Not helping matters is Mark Wendland's shabby saloon set. Though everyone except Michael is connected to a bar in some way, and the narrator's spiel is marginally acceptable as an open-mic-night rambling, what Wendland has constructed (and what Ben Stanton has lit) feels more oppressive than boisterous or bawdy, closer to what the material seems to call for. It made slightly more sense when the show opened Off-Broadway last fall in the tiny City Center Stage II, where it ensured you were never more than five feet away from some writhing, sweaty part of the action.
There, as here, Cullman relies on the concept to substitute for the dark and dingy passions the writing fails to generate. But the larger and more traditionally designed Union Square — even with its seating reconfigured into a messy three-quarters thrust — does not make it easy. What negligible hysterics and horniness might exist tend to evaporate long before they reach your eyes and ears, unless you're seated at one of the up-close cocktail tables nearest to the bar (at which you can actually buy drinks before the show).
The rest of the evening is not much headier, though Levy and Swenson kindle just enough heat together for you to accept the opening salvos of their almost-union. They display as much committedness as anyone could and sing with full-throated verve, as do Conlee and Jones — though the former's too-schlubby take on Michael makes it difficult for him to hold his own, and the latter isn't quite magnetic enough to make you forget how inessential the narrator truly is to the plot.
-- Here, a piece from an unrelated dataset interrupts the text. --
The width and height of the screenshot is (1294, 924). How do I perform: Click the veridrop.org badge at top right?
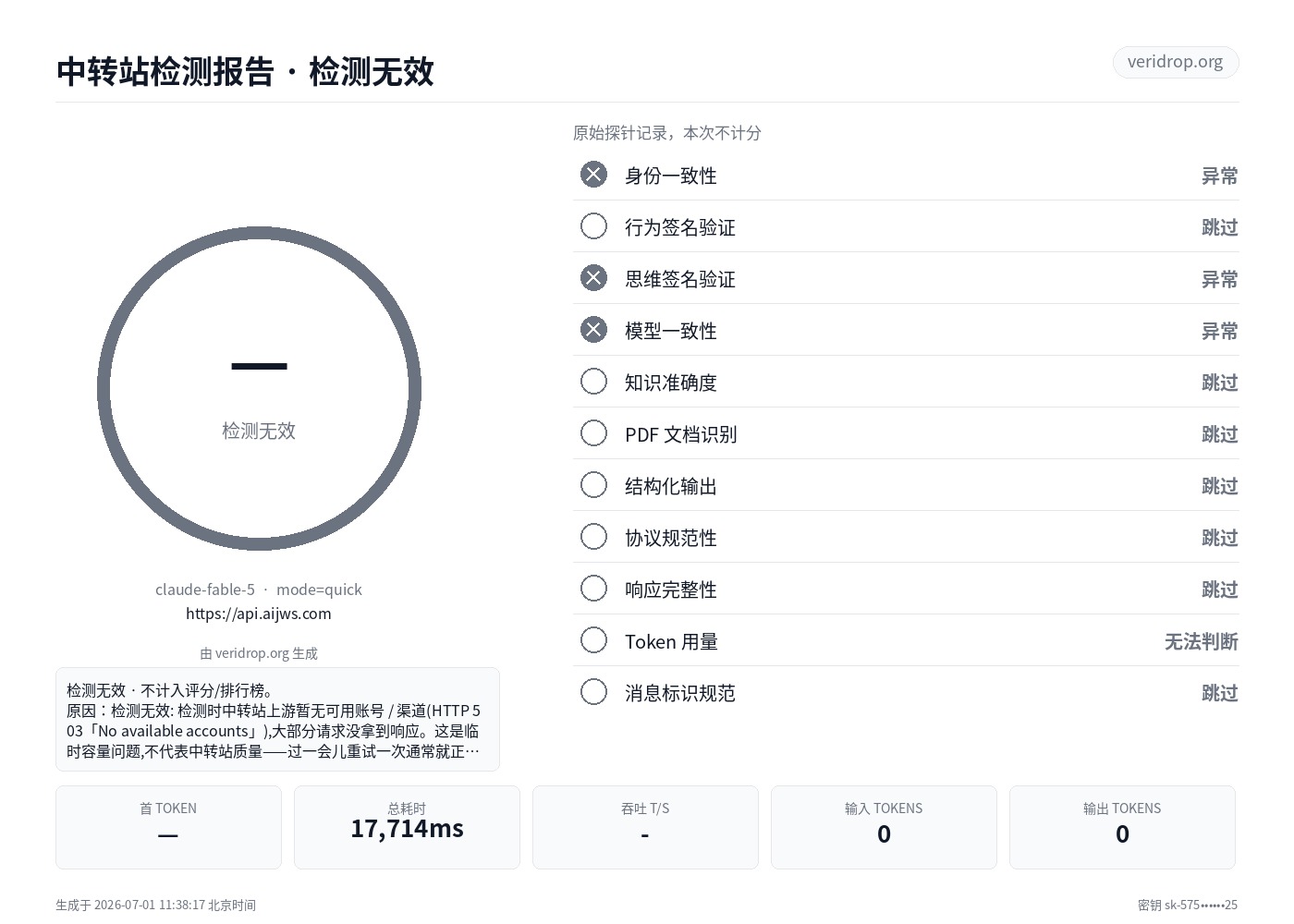click(1175, 62)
Special mention should be made of Levy, replacing the original Sara, Karen Olivo (who dropped out after the City Center run). The lithe and sexy star of Hair and Ghost gives a deeply confident performance that contributes some vital additional sizzle to the otherwise lukewarm proceedings. Levy makes it clear that her Sara, when presented with the choice between anger and intimacy, unapologetically chooses the first, and everything about her portrayal is devoted to justifying that decision. It's a golden lesson in acting, perhaps, but there's nothing in Murder Ballad that explains why its writers or audiences shouldn't be able to have both.